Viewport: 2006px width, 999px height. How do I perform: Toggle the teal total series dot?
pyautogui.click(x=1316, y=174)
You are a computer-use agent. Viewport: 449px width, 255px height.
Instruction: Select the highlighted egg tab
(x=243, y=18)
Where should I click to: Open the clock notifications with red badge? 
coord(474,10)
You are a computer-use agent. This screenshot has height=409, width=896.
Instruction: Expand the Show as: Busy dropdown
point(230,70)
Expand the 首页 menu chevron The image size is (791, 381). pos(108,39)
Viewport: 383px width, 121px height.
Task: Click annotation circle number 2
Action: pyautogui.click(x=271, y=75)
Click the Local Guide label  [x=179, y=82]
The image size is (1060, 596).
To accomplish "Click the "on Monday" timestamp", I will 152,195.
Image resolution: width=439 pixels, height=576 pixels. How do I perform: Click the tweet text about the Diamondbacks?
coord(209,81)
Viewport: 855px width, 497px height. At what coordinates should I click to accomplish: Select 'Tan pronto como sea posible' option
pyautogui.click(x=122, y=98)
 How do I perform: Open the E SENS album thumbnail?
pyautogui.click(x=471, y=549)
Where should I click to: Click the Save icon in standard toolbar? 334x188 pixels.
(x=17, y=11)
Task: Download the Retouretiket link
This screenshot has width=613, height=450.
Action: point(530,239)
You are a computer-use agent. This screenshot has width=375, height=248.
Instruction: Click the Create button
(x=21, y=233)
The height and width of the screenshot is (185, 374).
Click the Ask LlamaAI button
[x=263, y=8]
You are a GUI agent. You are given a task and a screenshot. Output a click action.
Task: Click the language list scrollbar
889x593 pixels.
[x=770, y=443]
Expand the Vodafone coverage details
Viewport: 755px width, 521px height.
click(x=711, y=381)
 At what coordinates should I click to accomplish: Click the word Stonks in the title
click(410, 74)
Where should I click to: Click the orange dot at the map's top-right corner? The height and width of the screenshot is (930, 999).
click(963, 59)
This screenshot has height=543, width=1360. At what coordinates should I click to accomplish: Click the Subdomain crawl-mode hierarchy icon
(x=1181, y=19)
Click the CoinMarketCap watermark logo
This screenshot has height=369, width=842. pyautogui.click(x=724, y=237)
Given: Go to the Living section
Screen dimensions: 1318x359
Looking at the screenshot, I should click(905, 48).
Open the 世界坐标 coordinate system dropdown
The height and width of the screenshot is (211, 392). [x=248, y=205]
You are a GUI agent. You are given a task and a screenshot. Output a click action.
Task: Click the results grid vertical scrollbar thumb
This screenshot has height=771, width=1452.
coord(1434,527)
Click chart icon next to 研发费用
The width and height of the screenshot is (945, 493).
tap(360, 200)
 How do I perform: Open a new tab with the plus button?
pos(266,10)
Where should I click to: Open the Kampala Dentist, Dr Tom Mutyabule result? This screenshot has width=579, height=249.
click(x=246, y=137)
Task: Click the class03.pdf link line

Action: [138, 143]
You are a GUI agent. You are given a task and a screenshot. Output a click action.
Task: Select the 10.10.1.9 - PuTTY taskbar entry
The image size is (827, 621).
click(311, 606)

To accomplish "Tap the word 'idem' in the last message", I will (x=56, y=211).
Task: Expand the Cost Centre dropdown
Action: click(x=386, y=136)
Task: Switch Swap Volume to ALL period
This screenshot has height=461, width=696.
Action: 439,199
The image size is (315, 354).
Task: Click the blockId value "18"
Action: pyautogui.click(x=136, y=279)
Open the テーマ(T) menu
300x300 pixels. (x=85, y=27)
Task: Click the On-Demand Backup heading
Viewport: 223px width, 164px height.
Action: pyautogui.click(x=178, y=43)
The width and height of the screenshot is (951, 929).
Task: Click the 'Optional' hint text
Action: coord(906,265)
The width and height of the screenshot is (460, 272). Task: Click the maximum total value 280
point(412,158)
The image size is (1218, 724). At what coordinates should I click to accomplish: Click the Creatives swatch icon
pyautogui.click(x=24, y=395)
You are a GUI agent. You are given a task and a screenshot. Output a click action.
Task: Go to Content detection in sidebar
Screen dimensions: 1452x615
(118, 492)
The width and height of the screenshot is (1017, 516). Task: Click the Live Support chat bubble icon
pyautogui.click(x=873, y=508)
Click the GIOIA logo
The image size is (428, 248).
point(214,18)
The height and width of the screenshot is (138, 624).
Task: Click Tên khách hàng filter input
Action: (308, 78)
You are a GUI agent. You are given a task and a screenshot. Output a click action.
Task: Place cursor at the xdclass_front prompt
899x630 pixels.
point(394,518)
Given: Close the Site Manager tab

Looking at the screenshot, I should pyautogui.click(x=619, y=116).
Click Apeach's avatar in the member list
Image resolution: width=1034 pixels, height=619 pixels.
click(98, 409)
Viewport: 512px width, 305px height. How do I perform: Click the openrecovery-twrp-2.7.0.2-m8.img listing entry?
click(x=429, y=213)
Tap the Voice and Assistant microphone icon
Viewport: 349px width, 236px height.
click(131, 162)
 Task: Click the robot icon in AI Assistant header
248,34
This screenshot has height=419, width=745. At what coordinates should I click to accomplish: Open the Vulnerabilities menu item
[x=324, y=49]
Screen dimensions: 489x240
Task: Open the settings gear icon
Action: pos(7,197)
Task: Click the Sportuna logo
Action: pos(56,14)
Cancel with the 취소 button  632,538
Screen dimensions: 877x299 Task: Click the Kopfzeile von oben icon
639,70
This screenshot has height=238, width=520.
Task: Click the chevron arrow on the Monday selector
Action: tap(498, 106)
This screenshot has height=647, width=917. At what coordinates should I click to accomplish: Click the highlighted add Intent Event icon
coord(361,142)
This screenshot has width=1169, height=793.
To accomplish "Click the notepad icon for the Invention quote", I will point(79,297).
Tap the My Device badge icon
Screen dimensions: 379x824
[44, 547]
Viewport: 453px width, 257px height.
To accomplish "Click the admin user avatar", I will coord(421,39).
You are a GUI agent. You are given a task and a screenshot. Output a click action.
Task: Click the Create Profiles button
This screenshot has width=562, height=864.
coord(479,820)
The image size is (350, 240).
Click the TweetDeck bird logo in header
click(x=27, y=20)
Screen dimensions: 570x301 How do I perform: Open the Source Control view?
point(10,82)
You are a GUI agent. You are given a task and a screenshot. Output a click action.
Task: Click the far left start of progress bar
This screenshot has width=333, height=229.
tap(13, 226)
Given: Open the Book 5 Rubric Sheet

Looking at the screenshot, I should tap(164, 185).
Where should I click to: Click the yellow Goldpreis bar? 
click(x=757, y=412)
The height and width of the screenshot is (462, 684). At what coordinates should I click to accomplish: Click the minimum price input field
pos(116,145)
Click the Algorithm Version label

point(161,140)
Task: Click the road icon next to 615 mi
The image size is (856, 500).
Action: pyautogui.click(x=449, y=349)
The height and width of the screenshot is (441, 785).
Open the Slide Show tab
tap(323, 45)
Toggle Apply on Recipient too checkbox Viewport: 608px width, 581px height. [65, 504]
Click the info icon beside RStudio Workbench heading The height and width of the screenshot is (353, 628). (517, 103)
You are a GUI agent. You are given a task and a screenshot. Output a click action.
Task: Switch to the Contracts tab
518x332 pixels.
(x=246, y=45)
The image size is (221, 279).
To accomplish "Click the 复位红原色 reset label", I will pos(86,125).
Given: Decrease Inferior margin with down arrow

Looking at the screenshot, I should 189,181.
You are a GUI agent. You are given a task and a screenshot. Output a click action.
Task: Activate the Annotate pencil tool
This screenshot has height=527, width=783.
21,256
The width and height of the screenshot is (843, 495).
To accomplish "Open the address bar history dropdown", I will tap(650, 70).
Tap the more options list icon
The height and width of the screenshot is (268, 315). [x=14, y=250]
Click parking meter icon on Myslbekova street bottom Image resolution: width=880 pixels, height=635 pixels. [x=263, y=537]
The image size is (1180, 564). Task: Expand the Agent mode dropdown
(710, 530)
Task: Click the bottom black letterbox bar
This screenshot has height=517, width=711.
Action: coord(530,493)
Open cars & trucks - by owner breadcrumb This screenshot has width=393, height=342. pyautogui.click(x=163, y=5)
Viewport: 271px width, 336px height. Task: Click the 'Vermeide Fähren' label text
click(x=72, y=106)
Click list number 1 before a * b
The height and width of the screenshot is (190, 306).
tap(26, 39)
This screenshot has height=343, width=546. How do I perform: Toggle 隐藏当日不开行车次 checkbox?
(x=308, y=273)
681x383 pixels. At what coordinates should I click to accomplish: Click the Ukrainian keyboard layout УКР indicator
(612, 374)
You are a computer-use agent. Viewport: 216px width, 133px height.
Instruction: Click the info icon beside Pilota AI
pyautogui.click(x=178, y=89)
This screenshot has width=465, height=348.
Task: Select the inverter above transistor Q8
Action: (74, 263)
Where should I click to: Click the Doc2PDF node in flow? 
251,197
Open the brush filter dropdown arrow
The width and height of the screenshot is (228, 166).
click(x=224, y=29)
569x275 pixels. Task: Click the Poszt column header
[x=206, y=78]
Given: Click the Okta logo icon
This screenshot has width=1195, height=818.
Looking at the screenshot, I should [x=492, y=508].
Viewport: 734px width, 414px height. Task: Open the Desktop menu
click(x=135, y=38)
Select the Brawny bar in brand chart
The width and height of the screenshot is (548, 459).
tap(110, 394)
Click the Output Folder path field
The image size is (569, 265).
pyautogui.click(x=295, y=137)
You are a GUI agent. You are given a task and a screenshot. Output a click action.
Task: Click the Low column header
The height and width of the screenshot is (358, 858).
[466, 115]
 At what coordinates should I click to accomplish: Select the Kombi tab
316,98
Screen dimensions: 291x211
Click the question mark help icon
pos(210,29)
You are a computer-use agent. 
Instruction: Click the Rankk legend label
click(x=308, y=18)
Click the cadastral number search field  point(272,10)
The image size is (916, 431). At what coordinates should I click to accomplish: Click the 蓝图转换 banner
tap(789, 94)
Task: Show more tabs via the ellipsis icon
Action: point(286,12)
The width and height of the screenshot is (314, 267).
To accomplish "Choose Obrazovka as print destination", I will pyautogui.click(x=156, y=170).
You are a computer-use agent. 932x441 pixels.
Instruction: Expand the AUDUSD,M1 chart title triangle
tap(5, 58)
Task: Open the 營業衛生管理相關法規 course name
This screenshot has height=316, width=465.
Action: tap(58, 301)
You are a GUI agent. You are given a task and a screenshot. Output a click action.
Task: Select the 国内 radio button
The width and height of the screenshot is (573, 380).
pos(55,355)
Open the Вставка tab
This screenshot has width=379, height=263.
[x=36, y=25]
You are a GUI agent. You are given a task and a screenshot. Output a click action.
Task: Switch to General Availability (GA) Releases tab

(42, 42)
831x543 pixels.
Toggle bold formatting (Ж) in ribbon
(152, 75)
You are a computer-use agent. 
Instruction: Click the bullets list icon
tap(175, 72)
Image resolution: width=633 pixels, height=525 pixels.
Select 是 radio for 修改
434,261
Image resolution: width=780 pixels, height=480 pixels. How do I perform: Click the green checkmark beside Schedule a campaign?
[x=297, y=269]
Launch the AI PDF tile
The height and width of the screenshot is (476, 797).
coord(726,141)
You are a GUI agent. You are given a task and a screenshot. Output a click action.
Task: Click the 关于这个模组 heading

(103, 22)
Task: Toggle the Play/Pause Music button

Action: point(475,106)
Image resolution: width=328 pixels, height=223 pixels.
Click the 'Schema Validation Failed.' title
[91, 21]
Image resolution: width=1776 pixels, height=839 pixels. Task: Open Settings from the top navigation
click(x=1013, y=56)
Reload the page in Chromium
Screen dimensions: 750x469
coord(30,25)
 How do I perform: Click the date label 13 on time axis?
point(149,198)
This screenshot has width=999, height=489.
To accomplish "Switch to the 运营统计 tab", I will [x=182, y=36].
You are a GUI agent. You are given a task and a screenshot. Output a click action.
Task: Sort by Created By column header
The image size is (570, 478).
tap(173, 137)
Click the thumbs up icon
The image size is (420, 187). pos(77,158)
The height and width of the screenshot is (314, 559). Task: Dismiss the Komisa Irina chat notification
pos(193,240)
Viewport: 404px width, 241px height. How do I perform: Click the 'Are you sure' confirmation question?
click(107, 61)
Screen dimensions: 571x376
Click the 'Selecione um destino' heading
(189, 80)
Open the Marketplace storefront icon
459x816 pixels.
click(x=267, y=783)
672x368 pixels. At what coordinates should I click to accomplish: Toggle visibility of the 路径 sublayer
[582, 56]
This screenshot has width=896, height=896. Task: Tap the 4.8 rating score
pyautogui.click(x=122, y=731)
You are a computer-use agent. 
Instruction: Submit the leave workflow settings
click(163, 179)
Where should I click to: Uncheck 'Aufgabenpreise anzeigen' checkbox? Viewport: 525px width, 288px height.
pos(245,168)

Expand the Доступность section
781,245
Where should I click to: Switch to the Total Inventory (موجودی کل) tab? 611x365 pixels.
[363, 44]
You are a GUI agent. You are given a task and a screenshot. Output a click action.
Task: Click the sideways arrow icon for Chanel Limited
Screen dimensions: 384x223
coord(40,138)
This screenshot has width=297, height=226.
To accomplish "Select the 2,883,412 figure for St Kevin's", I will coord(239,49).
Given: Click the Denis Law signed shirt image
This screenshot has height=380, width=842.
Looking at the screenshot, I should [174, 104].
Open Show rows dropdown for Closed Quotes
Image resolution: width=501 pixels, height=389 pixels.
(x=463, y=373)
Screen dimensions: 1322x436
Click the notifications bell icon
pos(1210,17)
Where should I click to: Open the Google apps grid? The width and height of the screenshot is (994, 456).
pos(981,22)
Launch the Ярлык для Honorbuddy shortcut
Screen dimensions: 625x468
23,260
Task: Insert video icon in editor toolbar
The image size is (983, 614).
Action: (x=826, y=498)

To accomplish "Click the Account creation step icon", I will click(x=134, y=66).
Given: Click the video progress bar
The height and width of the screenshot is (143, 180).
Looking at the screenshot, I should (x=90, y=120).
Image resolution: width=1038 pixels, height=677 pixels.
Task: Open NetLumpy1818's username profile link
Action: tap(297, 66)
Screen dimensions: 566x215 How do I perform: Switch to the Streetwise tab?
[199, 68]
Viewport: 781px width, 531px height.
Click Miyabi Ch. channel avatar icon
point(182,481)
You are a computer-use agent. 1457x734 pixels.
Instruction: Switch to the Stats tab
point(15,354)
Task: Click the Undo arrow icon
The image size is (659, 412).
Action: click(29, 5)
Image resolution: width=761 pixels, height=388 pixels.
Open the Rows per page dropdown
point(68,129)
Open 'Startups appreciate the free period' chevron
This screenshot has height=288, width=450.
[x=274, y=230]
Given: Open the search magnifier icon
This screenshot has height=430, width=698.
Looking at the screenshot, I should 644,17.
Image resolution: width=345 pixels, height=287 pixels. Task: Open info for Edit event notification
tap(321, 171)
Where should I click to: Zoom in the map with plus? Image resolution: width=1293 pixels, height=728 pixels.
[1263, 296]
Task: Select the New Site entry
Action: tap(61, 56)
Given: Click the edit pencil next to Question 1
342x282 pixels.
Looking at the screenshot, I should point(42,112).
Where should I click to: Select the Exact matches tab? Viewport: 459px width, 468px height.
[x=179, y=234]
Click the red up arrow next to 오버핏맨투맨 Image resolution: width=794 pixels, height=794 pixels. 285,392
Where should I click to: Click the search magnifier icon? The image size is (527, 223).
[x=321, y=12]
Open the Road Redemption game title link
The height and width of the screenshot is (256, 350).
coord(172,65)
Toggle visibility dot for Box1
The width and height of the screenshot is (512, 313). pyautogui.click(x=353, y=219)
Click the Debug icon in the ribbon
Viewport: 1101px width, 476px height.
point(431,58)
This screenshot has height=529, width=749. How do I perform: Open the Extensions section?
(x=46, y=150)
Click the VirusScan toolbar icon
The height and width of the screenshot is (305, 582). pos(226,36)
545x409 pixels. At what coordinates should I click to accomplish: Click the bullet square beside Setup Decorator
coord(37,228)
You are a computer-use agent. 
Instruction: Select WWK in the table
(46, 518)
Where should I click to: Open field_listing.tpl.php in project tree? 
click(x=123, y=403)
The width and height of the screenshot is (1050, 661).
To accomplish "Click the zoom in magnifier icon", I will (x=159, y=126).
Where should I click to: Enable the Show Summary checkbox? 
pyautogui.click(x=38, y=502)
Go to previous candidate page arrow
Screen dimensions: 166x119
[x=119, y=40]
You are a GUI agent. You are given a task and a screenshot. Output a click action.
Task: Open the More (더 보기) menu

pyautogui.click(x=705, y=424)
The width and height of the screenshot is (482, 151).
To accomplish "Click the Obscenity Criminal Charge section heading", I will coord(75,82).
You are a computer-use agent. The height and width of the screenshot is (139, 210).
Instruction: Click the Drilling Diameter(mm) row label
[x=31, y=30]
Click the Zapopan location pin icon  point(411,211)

INSTRUCTIONS TO FOLLOW
From the line with "Where should I click to: Enable" to the last line of the material, give every line again exactly, and only those lines.

SOLUTION FOR THIS TASK
Where should I click to: Enable the Show Summary checkbox? 
pyautogui.click(x=38, y=502)
Go to previous candidate page arrow
Screen dimensions: 166x119
[x=119, y=40]
You are a GUI agent. You are given a task and a screenshot. Output a click action.
Task: Open the More (더 보기) menu

pyautogui.click(x=705, y=424)
The width and height of the screenshot is (482, 151).
To accomplish "Click the Obscenity Criminal Charge section heading", I will coord(75,82).
You are a computer-use agent. The height and width of the screenshot is (139, 210).
Instruction: Click the Drilling Diameter(mm) row label
[x=31, y=30]
Click the Zapopan location pin icon  point(411,211)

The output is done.